Saved data entries:
..............................
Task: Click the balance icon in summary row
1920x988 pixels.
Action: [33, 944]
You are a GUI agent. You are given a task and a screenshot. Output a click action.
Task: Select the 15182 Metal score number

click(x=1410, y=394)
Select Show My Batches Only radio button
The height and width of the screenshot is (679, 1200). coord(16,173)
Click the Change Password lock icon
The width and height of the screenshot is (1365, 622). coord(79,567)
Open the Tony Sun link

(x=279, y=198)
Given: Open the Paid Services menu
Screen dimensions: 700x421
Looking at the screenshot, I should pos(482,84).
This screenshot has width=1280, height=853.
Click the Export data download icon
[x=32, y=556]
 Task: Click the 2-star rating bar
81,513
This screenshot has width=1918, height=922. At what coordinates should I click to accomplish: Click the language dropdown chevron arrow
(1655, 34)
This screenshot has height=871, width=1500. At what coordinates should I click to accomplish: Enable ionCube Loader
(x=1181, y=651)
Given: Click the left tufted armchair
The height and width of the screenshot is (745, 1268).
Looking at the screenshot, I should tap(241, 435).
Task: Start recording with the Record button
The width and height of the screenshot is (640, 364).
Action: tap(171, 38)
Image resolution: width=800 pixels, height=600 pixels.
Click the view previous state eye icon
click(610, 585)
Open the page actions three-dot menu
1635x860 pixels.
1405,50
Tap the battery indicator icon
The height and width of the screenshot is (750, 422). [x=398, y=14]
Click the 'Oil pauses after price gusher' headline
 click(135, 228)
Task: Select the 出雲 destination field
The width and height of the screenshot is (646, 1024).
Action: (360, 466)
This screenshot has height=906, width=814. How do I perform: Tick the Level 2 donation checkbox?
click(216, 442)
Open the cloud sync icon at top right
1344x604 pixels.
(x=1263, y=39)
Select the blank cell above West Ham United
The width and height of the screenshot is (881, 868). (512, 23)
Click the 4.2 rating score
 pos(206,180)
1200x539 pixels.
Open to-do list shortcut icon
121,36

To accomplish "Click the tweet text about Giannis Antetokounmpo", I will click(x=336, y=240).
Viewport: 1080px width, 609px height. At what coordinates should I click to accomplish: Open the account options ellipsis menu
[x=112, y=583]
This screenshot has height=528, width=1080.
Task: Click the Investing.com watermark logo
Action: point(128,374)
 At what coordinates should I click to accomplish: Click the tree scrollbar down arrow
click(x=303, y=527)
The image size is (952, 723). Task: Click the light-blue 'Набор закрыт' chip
..............................
# What the task requires
Copy down the whole of the data above, matching it exactly.

# Output for this task
Task: Click the balance icon in summary row
1920x988 pixels.
Action: [33, 944]
You are a GUI agent. You are given a task and a screenshot. Output a click action.
Task: Select the 15182 Metal score number

click(x=1410, y=394)
Select Show My Batches Only radio button
The height and width of the screenshot is (679, 1200). coord(16,173)
Click the Change Password lock icon
The width and height of the screenshot is (1365, 622). coord(79,567)
Open the Tony Sun link

(x=279, y=198)
Given: Open the Paid Services menu
Screen dimensions: 700x421
Looking at the screenshot, I should pos(482,84).
This screenshot has width=1280, height=853.
Click the Export data download icon
[x=32, y=556]
 Task: Click the 2-star rating bar
81,513
This screenshot has width=1918, height=922. At what coordinates should I click to accomplish: Click the language dropdown chevron arrow
(1655, 34)
This screenshot has height=871, width=1500. At what coordinates should I click to accomplish: Enable ionCube Loader
(x=1181, y=651)
Given: Click the left tufted armchair
The height and width of the screenshot is (745, 1268).
Looking at the screenshot, I should tap(241, 435).
Task: Start recording with the Record button
The width and height of the screenshot is (640, 364).
Action: tap(171, 38)
Image resolution: width=800 pixels, height=600 pixels.
Click the view previous state eye icon
click(610, 585)
Open the page actions three-dot menu
1635x860 pixels.
1405,50
Tap the battery indicator icon
The height and width of the screenshot is (750, 422). [x=398, y=14]
Click the 'Oil pauses after price gusher' headline
 click(135, 228)
Task: Select the 出雲 destination field
The width and height of the screenshot is (646, 1024).
Action: (360, 466)
This screenshot has height=906, width=814. How do I perform: Tick the Level 2 donation checkbox?
click(216, 442)
Open the cloud sync icon at top right
1344x604 pixels.
(x=1263, y=39)
Select the blank cell above West Ham United
The width and height of the screenshot is (881, 868). (512, 23)
Click the 4.2 rating score
 pos(206,180)
1200x539 pixels.
Open to-do list shortcut icon
121,36

To accomplish "Click the tweet text about Giannis Antetokounmpo", I will click(x=336, y=240).
Viewport: 1080px width, 609px height. At what coordinates should I click to accomplish: Open the account options ellipsis menu
[x=112, y=583]
This screenshot has height=528, width=1080.
Task: Click the Investing.com watermark logo
Action: point(128,374)
 At what coordinates should I click to accomplish: Click the tree scrollbar down arrow
click(x=303, y=527)
The image size is (952, 723). Task: Click the light-blue 'Набор закрыт' chip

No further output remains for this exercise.